▶ _Problem_: Print every line below. Match each one exactly.

Data records Block Start

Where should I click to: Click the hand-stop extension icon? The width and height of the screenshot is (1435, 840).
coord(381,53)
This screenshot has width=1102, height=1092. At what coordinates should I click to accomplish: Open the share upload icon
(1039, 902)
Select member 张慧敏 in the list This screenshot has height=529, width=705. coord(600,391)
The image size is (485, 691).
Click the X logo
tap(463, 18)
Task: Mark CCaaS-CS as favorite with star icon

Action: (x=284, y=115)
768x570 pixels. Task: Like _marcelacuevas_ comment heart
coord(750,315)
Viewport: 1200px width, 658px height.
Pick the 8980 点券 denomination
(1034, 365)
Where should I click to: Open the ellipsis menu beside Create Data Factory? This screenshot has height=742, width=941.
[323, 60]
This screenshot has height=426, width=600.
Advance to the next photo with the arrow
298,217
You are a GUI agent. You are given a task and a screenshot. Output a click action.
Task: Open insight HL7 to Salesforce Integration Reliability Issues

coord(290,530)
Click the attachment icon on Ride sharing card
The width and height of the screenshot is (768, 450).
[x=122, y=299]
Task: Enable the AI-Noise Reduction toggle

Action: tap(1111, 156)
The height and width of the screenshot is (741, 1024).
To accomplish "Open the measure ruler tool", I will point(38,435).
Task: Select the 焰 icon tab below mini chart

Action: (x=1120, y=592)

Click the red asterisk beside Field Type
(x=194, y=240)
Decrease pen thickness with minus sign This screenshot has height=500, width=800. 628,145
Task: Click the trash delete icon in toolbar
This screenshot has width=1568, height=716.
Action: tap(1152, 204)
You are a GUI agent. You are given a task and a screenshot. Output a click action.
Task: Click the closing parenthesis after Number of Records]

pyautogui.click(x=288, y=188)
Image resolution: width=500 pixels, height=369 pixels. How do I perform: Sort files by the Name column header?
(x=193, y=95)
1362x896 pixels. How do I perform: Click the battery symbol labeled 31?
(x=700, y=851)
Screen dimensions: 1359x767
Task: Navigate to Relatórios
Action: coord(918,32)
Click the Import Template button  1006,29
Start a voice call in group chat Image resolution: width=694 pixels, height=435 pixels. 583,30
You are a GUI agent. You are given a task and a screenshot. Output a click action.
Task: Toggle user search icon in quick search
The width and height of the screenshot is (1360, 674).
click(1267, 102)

Data records Block End

▶ _Result_:
Where should I click to: Click the hand-stop extension icon? The width and height of the screenshot is (1435, 840).
coord(381,53)
This screenshot has width=1102, height=1092. At what coordinates should I click to accomplish: Open the share upload icon
(1039, 902)
Select member 张慧敏 in the list This screenshot has height=529, width=705. coord(600,391)
The image size is (485, 691).
Click the X logo
tap(463, 18)
Task: Mark CCaaS-CS as favorite with star icon

Action: (x=284, y=115)
768x570 pixels. Task: Like _marcelacuevas_ comment heart
coord(750,315)
Viewport: 1200px width, 658px height.
Pick the 8980 点券 denomination
(1034, 365)
Where should I click to: Open the ellipsis menu beside Create Data Factory? This screenshot has height=742, width=941.
[323, 60]
This screenshot has height=426, width=600.
Advance to the next photo with the arrow
298,217
You are a GUI agent. You are given a task and a screenshot. Output a click action.
Task: Open insight HL7 to Salesforce Integration Reliability Issues

coord(290,530)
Click the attachment icon on Ride sharing card
The width and height of the screenshot is (768, 450).
[x=122, y=299]
Task: Enable the AI-Noise Reduction toggle

Action: tap(1111, 156)
The height and width of the screenshot is (741, 1024).
To accomplish "Open the measure ruler tool", I will point(38,435).
Task: Select the 焰 icon tab below mini chart

Action: (x=1120, y=592)

Click the red asterisk beside Field Type
(x=194, y=240)
Decrease pen thickness with minus sign This screenshot has height=500, width=800. 628,145
Task: Click the trash delete icon in toolbar
This screenshot has width=1568, height=716.
Action: tap(1152, 204)
You are a GUI agent. You are given a task and a screenshot. Output a click action.
Task: Click the closing parenthesis after Number of Records]

pyautogui.click(x=288, y=188)
Image resolution: width=500 pixels, height=369 pixels. How do I perform: Sort files by the Name column header?
(x=193, y=95)
1362x896 pixels. How do I perform: Click the battery symbol labeled 31?
(x=700, y=851)
Screen dimensions: 1359x767
Task: Navigate to Relatórios
Action: coord(918,32)
Click the Import Template button  1006,29
Start a voice call in group chat Image resolution: width=694 pixels, height=435 pixels. 583,30
You are a GUI agent. You are given a task and a screenshot. Output a click action.
Task: Toggle user search icon in quick search
The width and height of the screenshot is (1360, 674).
click(1267, 102)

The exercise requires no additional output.